This project focuses on developing an intelligent behavior system for ARI, a humanoid service robot developed by PAL Robotics. ARI is equipped with a variaty of sensors—including RGB-D cameras, microphones, and a mobile base—making it ideal for social robotics and human-robot interaction (HRI) tasks in indoor environments.
The primary goal of the project is to turn ARI into a smart office assistant capable of understanding and responding to human commands in several languages, navigating autonomously, and interacting naturally with people. This includes tasks such as recognizing individuals, following them, speaking, and reacting to voice commands—all within a behavior-based framework.
We envision ARI being used in an office environment to:
- Greet visitors,
- Escort people to locations,
- Find other people based on last seen location or their office,
- Answer spoken questions,
- Assist with simple tasks via natural interaction.
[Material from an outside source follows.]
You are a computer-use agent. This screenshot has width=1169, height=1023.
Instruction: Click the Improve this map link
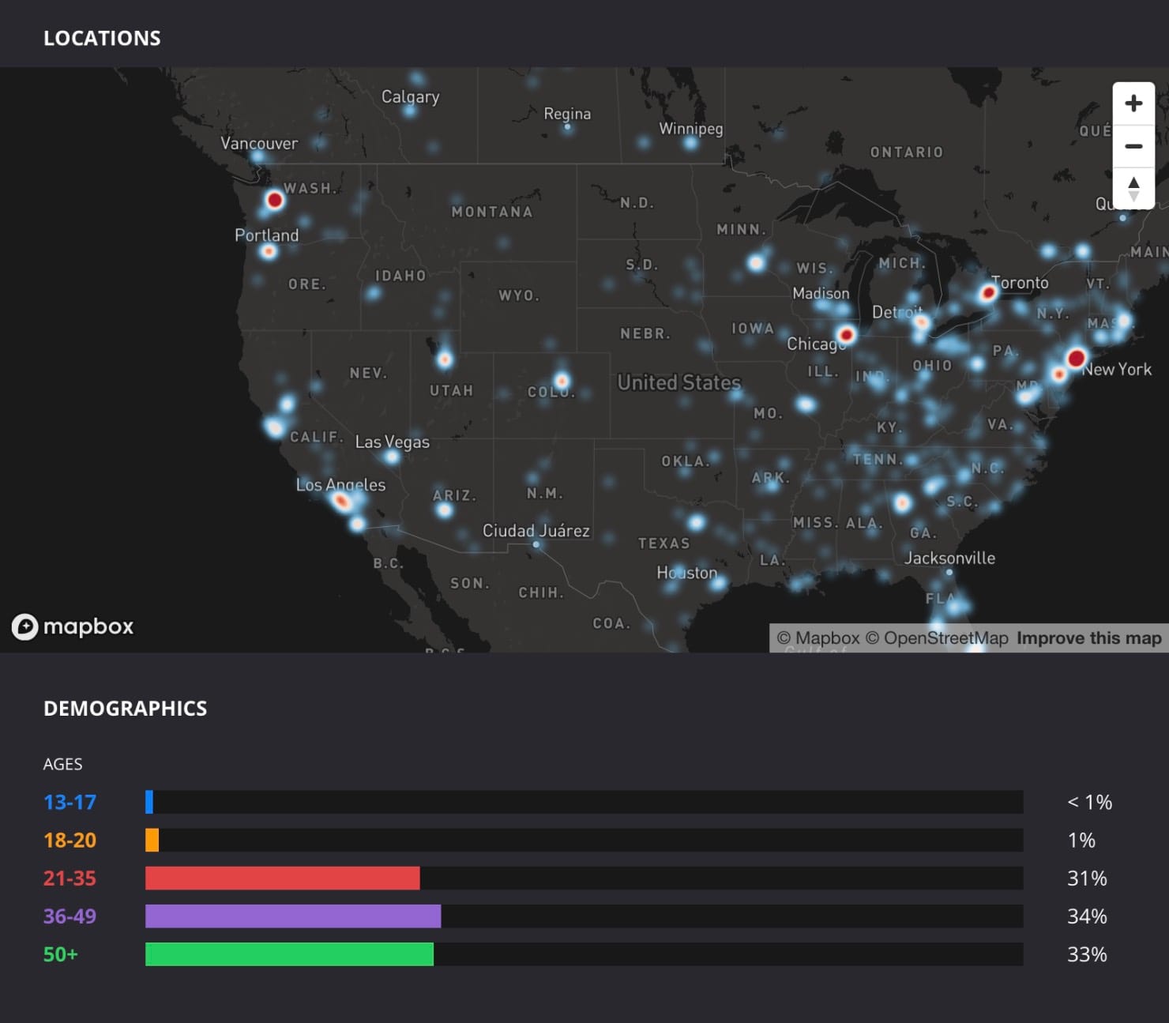pyautogui.click(x=1088, y=638)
We implemented a behavior tree system using ROS and Python to control ARI’s high-level behavior. The system coordinates a set of modular, reusable ROS nodes that each handle specific capabilities such as:
- Face recognition
- Speech-to-text (STT) for command recognition in multiple languages
- Text-to-speech (TTS) for robot responses in multiple languages
- Person following
- Navigation to Points of Interest
- Stop behavior
- Orientation control to ensure that ARI faces the speaker.
- Translate conversation act as translator between two persons
This project uses an LLM (Large Language Model) to interpret voice commands. Instead of requiring specific trigger phrases, the user can speak to ARI in conversational language. The LLM interprets the intent behind the spoken request and determines which functional module to activate—such as navigation, or person following—based on context. This approach significantly enhances the robot's usability in real-world environments like an office, where commands may vary in phrasing and complexity.